REQUIRED ACTION: What's required is a verbatim printout of all the data.

===== THE RECORDS =====

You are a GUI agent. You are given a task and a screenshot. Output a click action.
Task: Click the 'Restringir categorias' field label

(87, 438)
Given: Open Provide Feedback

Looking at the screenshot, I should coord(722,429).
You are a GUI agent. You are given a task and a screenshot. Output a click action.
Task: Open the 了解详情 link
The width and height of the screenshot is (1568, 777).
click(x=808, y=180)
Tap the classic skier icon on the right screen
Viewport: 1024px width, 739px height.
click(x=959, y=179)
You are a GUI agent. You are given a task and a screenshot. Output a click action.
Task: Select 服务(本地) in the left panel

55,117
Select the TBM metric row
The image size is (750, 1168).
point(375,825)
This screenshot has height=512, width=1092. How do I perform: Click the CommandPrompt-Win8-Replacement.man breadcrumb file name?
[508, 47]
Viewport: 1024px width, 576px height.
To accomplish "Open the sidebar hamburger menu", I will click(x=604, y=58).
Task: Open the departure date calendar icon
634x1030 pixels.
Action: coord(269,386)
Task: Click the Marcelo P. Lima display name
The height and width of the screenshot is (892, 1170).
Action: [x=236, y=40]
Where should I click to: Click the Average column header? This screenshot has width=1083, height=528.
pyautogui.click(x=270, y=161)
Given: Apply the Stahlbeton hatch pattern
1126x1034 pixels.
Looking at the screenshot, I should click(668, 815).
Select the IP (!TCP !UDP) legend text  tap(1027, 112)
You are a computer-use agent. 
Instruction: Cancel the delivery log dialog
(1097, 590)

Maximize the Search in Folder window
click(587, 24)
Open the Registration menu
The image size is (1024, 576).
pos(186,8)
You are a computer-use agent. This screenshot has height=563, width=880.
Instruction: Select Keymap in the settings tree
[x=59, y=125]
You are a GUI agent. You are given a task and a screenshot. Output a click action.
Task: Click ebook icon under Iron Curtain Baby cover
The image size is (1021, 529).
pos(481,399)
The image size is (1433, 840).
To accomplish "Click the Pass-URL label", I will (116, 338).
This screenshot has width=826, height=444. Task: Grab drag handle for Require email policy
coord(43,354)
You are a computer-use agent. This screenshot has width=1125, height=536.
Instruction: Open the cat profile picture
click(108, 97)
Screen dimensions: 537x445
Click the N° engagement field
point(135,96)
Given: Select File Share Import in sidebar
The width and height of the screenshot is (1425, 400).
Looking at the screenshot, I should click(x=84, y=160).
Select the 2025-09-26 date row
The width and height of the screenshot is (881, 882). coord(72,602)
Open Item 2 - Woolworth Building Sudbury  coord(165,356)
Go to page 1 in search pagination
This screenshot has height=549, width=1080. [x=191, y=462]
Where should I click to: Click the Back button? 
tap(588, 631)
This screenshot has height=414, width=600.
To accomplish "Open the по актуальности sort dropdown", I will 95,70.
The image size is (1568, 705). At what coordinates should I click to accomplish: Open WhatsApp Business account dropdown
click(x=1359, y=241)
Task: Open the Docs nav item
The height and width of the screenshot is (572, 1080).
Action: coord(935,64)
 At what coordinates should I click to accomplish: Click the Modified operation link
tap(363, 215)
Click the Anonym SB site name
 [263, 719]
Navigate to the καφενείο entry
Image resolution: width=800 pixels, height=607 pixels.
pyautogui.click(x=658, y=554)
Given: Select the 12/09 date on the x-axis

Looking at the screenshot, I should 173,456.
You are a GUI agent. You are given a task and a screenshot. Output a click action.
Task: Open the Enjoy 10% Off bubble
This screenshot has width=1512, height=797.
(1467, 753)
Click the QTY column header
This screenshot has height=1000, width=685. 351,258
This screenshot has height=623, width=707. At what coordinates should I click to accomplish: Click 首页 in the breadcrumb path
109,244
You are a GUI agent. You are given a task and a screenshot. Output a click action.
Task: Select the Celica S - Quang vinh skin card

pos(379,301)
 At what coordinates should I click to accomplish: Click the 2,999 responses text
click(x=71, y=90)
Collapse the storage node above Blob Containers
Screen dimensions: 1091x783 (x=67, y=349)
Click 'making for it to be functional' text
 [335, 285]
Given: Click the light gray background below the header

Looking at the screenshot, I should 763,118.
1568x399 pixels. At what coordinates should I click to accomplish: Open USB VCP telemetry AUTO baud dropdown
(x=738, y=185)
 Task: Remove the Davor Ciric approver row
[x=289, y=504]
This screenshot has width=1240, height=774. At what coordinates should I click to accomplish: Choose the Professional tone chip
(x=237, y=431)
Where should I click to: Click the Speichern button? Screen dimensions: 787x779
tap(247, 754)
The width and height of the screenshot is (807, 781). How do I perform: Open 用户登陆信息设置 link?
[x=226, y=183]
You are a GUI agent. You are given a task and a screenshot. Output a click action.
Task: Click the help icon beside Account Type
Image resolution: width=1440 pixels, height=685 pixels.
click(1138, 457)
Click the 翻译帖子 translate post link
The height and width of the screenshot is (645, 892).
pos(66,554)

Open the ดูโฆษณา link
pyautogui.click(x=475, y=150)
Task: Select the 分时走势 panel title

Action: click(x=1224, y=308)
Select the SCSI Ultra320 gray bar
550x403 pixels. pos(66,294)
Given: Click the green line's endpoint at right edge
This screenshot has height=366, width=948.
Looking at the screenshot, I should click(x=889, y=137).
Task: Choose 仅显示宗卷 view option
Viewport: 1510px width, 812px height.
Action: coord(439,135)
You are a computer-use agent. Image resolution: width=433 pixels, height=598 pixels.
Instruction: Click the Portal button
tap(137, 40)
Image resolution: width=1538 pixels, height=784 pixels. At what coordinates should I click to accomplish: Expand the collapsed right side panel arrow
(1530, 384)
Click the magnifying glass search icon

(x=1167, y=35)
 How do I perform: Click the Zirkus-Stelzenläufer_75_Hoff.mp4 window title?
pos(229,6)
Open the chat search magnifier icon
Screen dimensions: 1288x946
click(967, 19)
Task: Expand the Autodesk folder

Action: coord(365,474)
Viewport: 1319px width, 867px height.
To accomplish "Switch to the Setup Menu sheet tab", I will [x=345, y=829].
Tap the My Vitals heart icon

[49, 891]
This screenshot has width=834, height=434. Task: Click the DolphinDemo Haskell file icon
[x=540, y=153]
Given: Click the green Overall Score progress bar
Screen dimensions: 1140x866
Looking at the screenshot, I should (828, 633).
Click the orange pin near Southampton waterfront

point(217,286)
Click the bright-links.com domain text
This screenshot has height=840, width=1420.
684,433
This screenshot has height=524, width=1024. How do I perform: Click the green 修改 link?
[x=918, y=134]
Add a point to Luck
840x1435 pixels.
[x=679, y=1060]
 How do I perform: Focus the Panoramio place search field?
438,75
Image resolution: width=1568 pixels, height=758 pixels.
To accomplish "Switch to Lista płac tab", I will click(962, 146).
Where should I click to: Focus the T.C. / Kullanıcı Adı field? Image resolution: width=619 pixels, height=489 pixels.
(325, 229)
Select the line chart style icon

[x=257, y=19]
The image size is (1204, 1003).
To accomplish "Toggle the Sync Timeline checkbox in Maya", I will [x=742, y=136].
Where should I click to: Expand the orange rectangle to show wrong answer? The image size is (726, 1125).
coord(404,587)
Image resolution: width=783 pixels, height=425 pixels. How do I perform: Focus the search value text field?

=====

FINISHED TASK:
You are a GUI agent. You are given a task and a screenshot. Output a click action.
Task: Click the 'Restringir categorias' field label

(87, 438)
Given: Open Provide Feedback

Looking at the screenshot, I should coord(722,429).
You are a GUI agent. You are given a task and a screenshot. Output a click action.
Task: Open the 了解详情 link
The width and height of the screenshot is (1568, 777).
click(x=808, y=180)
Tap the classic skier icon on the right screen
Viewport: 1024px width, 739px height.
click(x=959, y=179)
You are a GUI agent. You are given a task and a screenshot. Output a click action.
Task: Select 服务(本地) in the left panel

55,117
Select the TBM metric row
The image size is (750, 1168).
point(375,825)
This screenshot has height=512, width=1092. How do I perform: Click the CommandPrompt-Win8-Replacement.man breadcrumb file name?
[508, 47]
Viewport: 1024px width, 576px height.
To accomplish "Open the sidebar hamburger menu", I will click(x=604, y=58).
Task: Open the departure date calendar icon
634x1030 pixels.
Action: coord(269,386)
Task: Click the Marcelo P. Lima display name
The height and width of the screenshot is (892, 1170).
Action: [x=236, y=40]
Where should I click to: Click the Average column header? This screenshot has width=1083, height=528.
pyautogui.click(x=270, y=161)
Given: Apply the Stahlbeton hatch pattern
1126x1034 pixels.
Looking at the screenshot, I should click(668, 815).
Select the IP (!TCP !UDP) legend text  tap(1027, 112)
You are a computer-use agent. 
Instruction: Cancel the delivery log dialog
(1097, 590)

Maximize the Search in Folder window
click(587, 24)
Open the Registration menu
The image size is (1024, 576).
pos(186,8)
You are a computer-use agent. This screenshot has height=563, width=880.
Instruction: Select Keymap in the settings tree
[x=59, y=125]
You are a GUI agent. You are given a task and a screenshot. Output a click action.
Task: Click ebook icon under Iron Curtain Baby cover
The image size is (1021, 529).
pos(481,399)
The image size is (1433, 840).
To accomplish "Click the Pass-URL label", I will (116, 338).
This screenshot has width=826, height=444. Task: Grab drag handle for Require email policy
coord(43,354)
You are a computer-use agent. This screenshot has width=1125, height=536.
Instruction: Open the cat profile picture
click(108, 97)
Screen dimensions: 537x445
Click the N° engagement field
point(135,96)
Given: Select File Share Import in sidebar
The width and height of the screenshot is (1425, 400).
Looking at the screenshot, I should click(x=84, y=160).
Select the 2025-09-26 date row
The width and height of the screenshot is (881, 882). coord(72,602)
Open Item 2 - Woolworth Building Sudbury  coord(165,356)
Go to page 1 in search pagination
This screenshot has height=549, width=1080. [x=191, y=462]
Where should I click to: Click the Back button? 
tap(588, 631)
This screenshot has height=414, width=600.
To accomplish "Open the по актуальности sort dropdown", I will 95,70.
The image size is (1568, 705). At what coordinates should I click to accomplish: Open WhatsApp Business account dropdown
click(x=1359, y=241)
Task: Open the Docs nav item
The height and width of the screenshot is (572, 1080).
Action: coord(935,64)
 At what coordinates should I click to accomplish: Click the Modified operation link
tap(363, 215)
Click the Anonym SB site name
 [263, 719]
Navigate to the καφενείο entry
Image resolution: width=800 pixels, height=607 pixels.
pyautogui.click(x=658, y=554)
Given: Select the 12/09 date on the x-axis

Looking at the screenshot, I should 173,456.
You are a GUI agent. You are given a task and a screenshot. Output a click action.
Task: Open the Enjoy 10% Off bubble
This screenshot has width=1512, height=797.
(1467, 753)
Click the QTY column header
This screenshot has height=1000, width=685. 351,258
This screenshot has height=623, width=707. At what coordinates should I click to accomplish: Click 首页 in the breadcrumb path
109,244
You are a GUI agent. You are given a task and a screenshot. Output a click action.
Task: Select the Celica S - Quang vinh skin card

pos(379,301)
 At what coordinates should I click to accomplish: Click the 2,999 responses text
click(x=71, y=90)
Collapse the storage node above Blob Containers
Screen dimensions: 1091x783 (x=67, y=349)
Click 'making for it to be functional' text
 [335, 285]
Given: Click the light gray background below the header

Looking at the screenshot, I should 763,118.
1568x399 pixels. At what coordinates should I click to accomplish: Open USB VCP telemetry AUTO baud dropdown
(x=738, y=185)
 Task: Remove the Davor Ciric approver row
[x=289, y=504]
This screenshot has width=1240, height=774. At what coordinates should I click to accomplish: Choose the Professional tone chip
(x=237, y=431)
Where should I click to: Click the Speichern button? Screen dimensions: 787x779
tap(247, 754)
The width and height of the screenshot is (807, 781). How do I perform: Open 用户登陆信息设置 link?
[x=226, y=183]
You are a GUI agent. You are given a task and a screenshot. Output a click action.
Task: Click the help icon beside Account Type
Image resolution: width=1440 pixels, height=685 pixels.
click(1138, 457)
Click the 翻译帖子 translate post link
The height and width of the screenshot is (645, 892).
pos(66,554)

Open the ดูโฆษณา link
pyautogui.click(x=475, y=150)
Task: Select the 分时走势 panel title

Action: click(x=1224, y=308)
Select the SCSI Ultra320 gray bar
550x403 pixels. pos(66,294)
Given: Click the green line's endpoint at right edge
This screenshot has height=366, width=948.
Looking at the screenshot, I should click(x=889, y=137).
Task: Choose 仅显示宗卷 view option
Viewport: 1510px width, 812px height.
Action: coord(439,135)
You are a computer-use agent. Image resolution: width=433 pixels, height=598 pixels.
Instruction: Click the Portal button
tap(137, 40)
Image resolution: width=1538 pixels, height=784 pixels. At what coordinates should I click to accomplish: Expand the collapsed right side panel arrow
(1530, 384)
Click the magnifying glass search icon

(x=1167, y=35)
 How do I perform: Click the Zirkus-Stelzenläufer_75_Hoff.mp4 window title?
pos(229,6)
Open the chat search magnifier icon
Screen dimensions: 1288x946
click(967, 19)
Task: Expand the Autodesk folder

Action: coord(365,474)
Viewport: 1319px width, 867px height.
To accomplish "Switch to the Setup Menu sheet tab", I will [x=345, y=829].
Tap the My Vitals heart icon

[49, 891]
This screenshot has width=834, height=434. Task: Click the DolphinDemo Haskell file icon
[x=540, y=153]
Given: Click the green Overall Score progress bar
Screen dimensions: 1140x866
Looking at the screenshot, I should (828, 633).
Click the orange pin near Southampton waterfront

point(217,286)
Click the bright-links.com domain text
This screenshot has height=840, width=1420.
684,433
This screenshot has height=524, width=1024. How do I perform: Click the green 修改 link?
[x=918, y=134]
Add a point to Luck
840x1435 pixels.
[x=679, y=1060]
 How do I perform: Focus the Panoramio place search field?
438,75
Image resolution: width=1568 pixels, height=758 pixels.
To accomplish "Switch to Lista płac tab", I will click(962, 146).
Where should I click to: Focus the T.C. / Kullanıcı Adı field? Image resolution: width=619 pixels, height=489 pixels.
(325, 229)
Select the line chart style icon

[x=257, y=19]
The image size is (1204, 1003).
To accomplish "Toggle the Sync Timeline checkbox in Maya", I will [x=742, y=136].
Where should I click to: Expand the orange rectangle to show wrong answer? The image size is (726, 1125).
coord(404,587)
Image resolution: width=783 pixels, height=425 pixels. How do I perform: Focus the search value text field?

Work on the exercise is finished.